Mallorcan autochthonism is more entangled. MÁS wants to win the space apart from the PSOE from the far-left, at least in the regional elections. To achieve this, it has cornered nationalism as a distinctive mark, beyond the obligatory sovereignist rhetoric that obliges nothing. An inevitable change due to the autochthonist decline: this vote has gone from 25% in 1983 to 15% in 2023, ten percentage points less, a decrease of 40%. Almost nothing. In this context – increasingly hostile – anyone dedicates themselves to betting exclusively or above all on nationalism, as was the distinctive mark in the time of the PSM, although it was also progressive and claimed to be environmentalist. So, whether MÁS's shift is liked or not, it has been the only reasonable response to the disappearance of the niche of nationalist faithful.
However, those from MÁS are aware of the danger to their image – and public opinion – that the neo Pi could pose to them among the most ultra circles of nationalism who have never voted for PSM-MÁS. The most logical thing would be to ignore it. But their traditional psychological weakness makes them fear more than the devil being accused of being Spanish, which is what the aforementioned Coalition will try to sell. So, it is foreseeable that MÁS will heat up the sovereignist declaration a little to cover that flank.
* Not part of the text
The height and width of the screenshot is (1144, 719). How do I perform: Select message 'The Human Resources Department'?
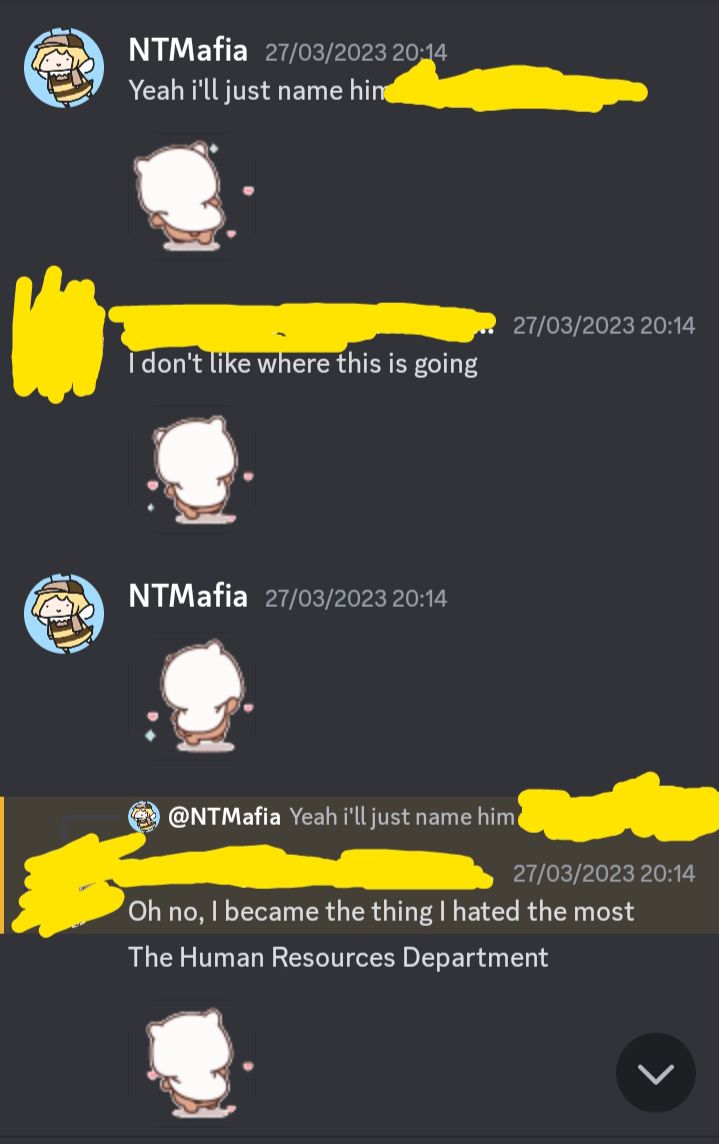coord(338,957)
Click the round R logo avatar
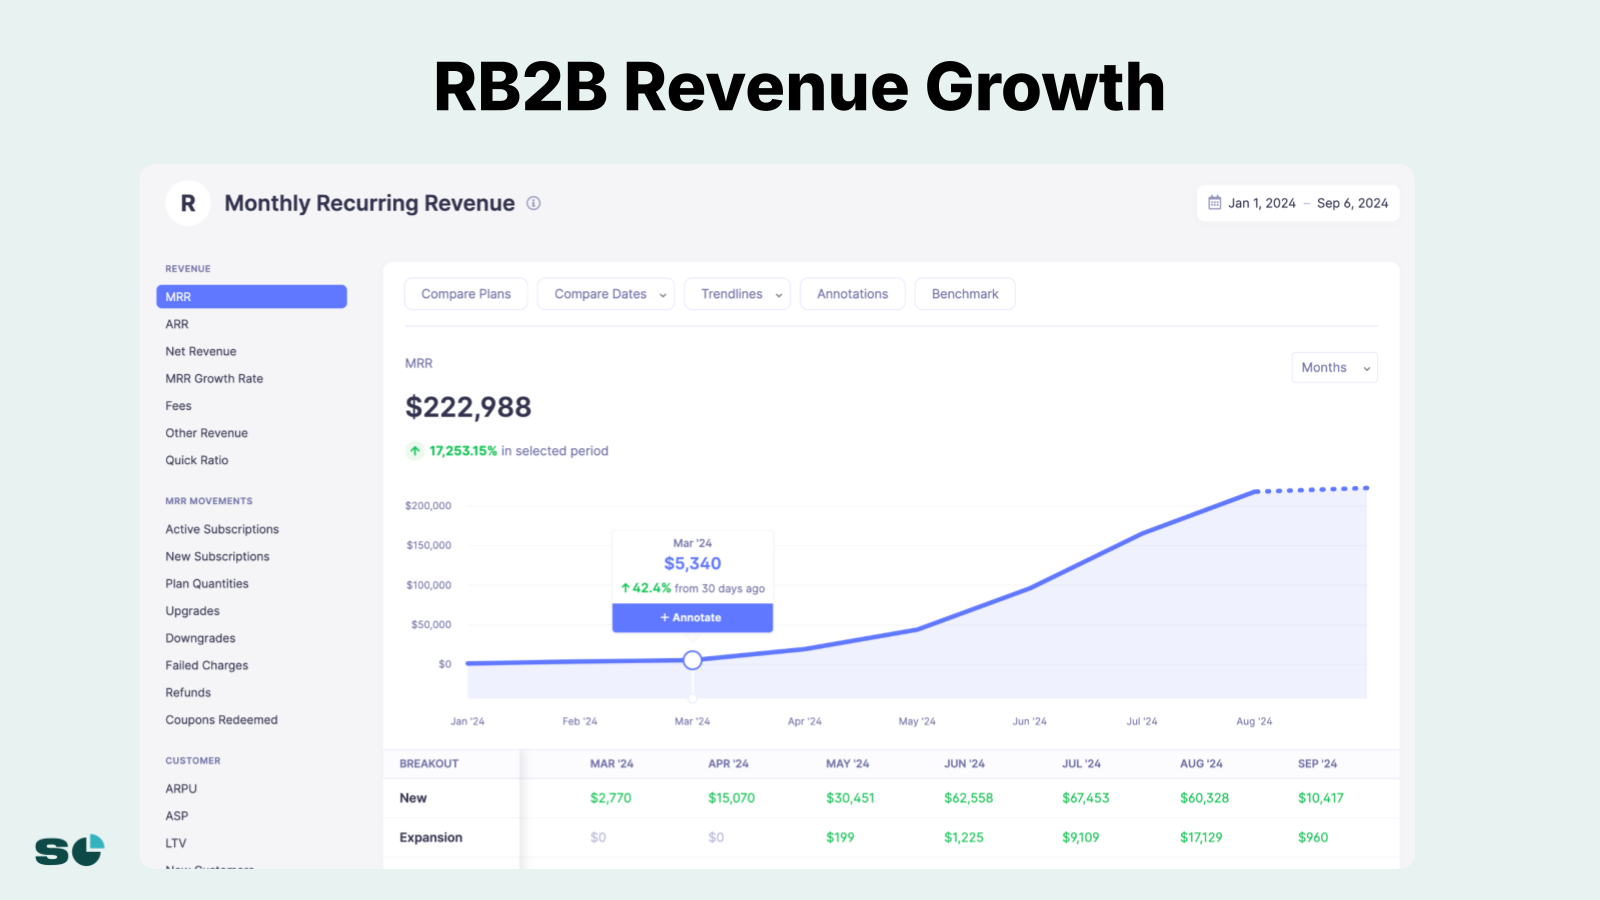The image size is (1600, 900). (x=188, y=203)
Regarding said Coalition, at the end of November the new brand was presented and five months later it continues without giving the signs of agitation that a party should show a year before the polls, if it wants to achieve seats from almost nothing. The 0.6% of voting intention that the survey commissioned by MÁS for the Palma City Council gives it –more or less 2.5% in all of Mallorca–, is perhaps too little –to tell the truth, the poll does not inspire much confidence because it assures that the PP will lose a quarter of the vote from 2023– but it is true that if compared to the great public effort that El Pi made a year before the 2015 polls –with a charismatic frontrunner, the formation structured everywhere, social and media support...– the current candidacy seems far from the good electoral standing of the one back then.